A division bench comprising Chief Justice Athar Minallah and Justice Saman Rafat Imtiaz heard the acquittal plea of Mr Iqbal and through a short judgement allowed the petition and subsequently quashed the reference.
In the reference filed in November 2020, the accountability watchdog accused Ahsan Iqbal of misusing authority by funding a provincial government project — Narowal Sports City — in his constituency and illegally increasing its scope from Rs34.75 million to Rs3 billion.
According to the prosecution, the Central Development Working Party (CDWP), headed by Mr Iqbal, had initially approved the Narowal project at a cost of Rs34.74m in 1999. The same year on his “illegal” directive to the Pakistan Sports Board (PSB) and the National Engineering Services Pakistan, the project’s scope was enhanced to Rs97.52m.
Subsequently, the project was shelved, but it was resumed in 2009 at a cost of Rs732 million.
The project was later devolved to the provincial government after the passage of the 18th Amendment.
During the hearing, the high court asked NAB officials to substantiate the corruption allegations against the PML-N leader. The prosecutor replied that the additional prosecutor general, Jahanzeb Khan Bharwana, was not available to present arguments and sought adjournment. However, the IHC bench refused to postpone the hearing.
The accountability watchdog’s official told the court that the former NAB chief took a suo motu action in this case after a news report was published in a relatively ‘unknown’ paper against the PML-N leader’s involvement in the case.
Justice Minallah asked the investigation officer when was the case entrusted to him, to which the NAB IO responded that the case was assigned to him in 2018 and he arrested Iqbal in 2019.
The court questioned the investigation officer whether he was aware of the working of the CDWP and further asked why the NAB offered a former federal secretary to become an approver in this case even though he could be the principal accused in this reference.
Justice Minallah asked how could NAB raise questions over the integrity of CDWP -- a body comprising at least 30 senior officers and experts.
The prosecutor told the court that the executive board of NAB was examining the case of Mr Iqbal under the recent amendments to the National Accountability Ordinance. The court was of the view that there was no need to consider this case in light of the amended NAO.
The court observed that NAB also cited “inordinate delay in execution of the project” but it did not investigate who was responsible for delaying the project from 2000 to 2010. “Why did NAB not proceed against those who delayed the project for a decade?” asked the chief justice.
The investigation officer replied that it was the time of dictatorship; therefore, no action was taken against the officials. The court also noted that the investigation officer did not probe the officials of the Punjab government over the transfer of the project from the provincial to the federal government.
‘No corruption evidence’
After getting a clean chit from the high court, Mr Iqbal expressed his resolve to complete the NSC project to provide a state-of-the-art sports facility to the people of Narowal and adjoining areas.
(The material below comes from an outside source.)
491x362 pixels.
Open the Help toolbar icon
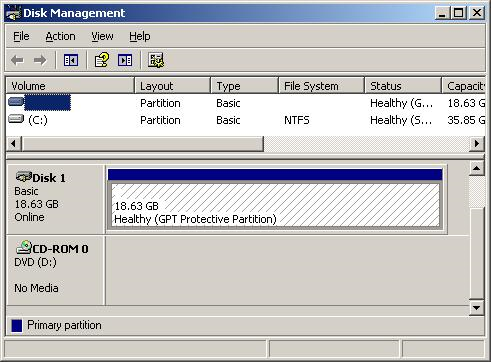click(x=102, y=60)
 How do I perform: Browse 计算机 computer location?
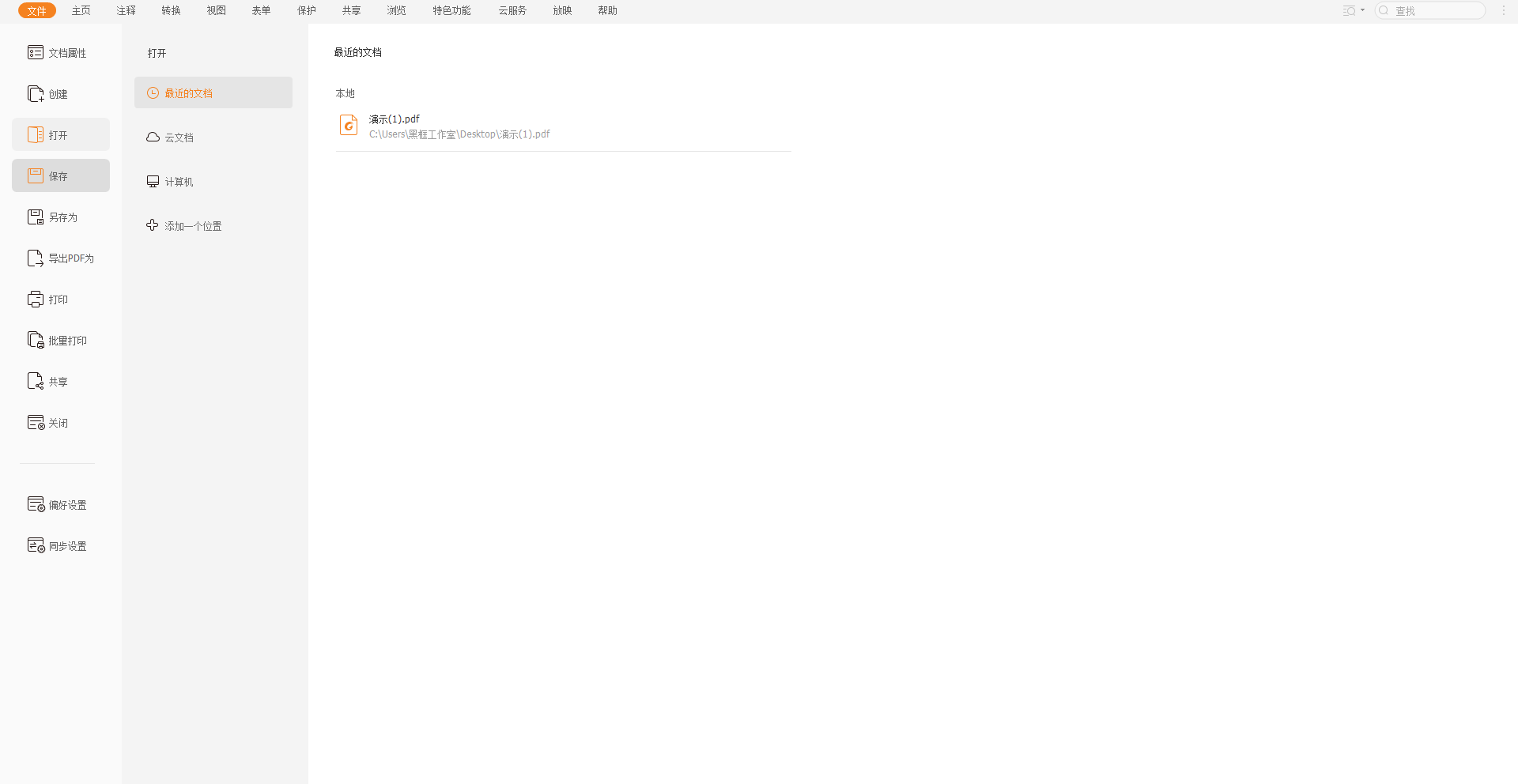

He added that the NAB reference had caused losses of millions of rupees.
He alleged former prime minister Imran Khan and former NAB chief Javed Iqbal had launched a campaign against the PML-N leadership and this reference was part of that ‘NAB-Niazi alliance’.
The planning minister said that NAB could not present any proof of corruption and admitted that there was no truth in the allegations of corruption against him.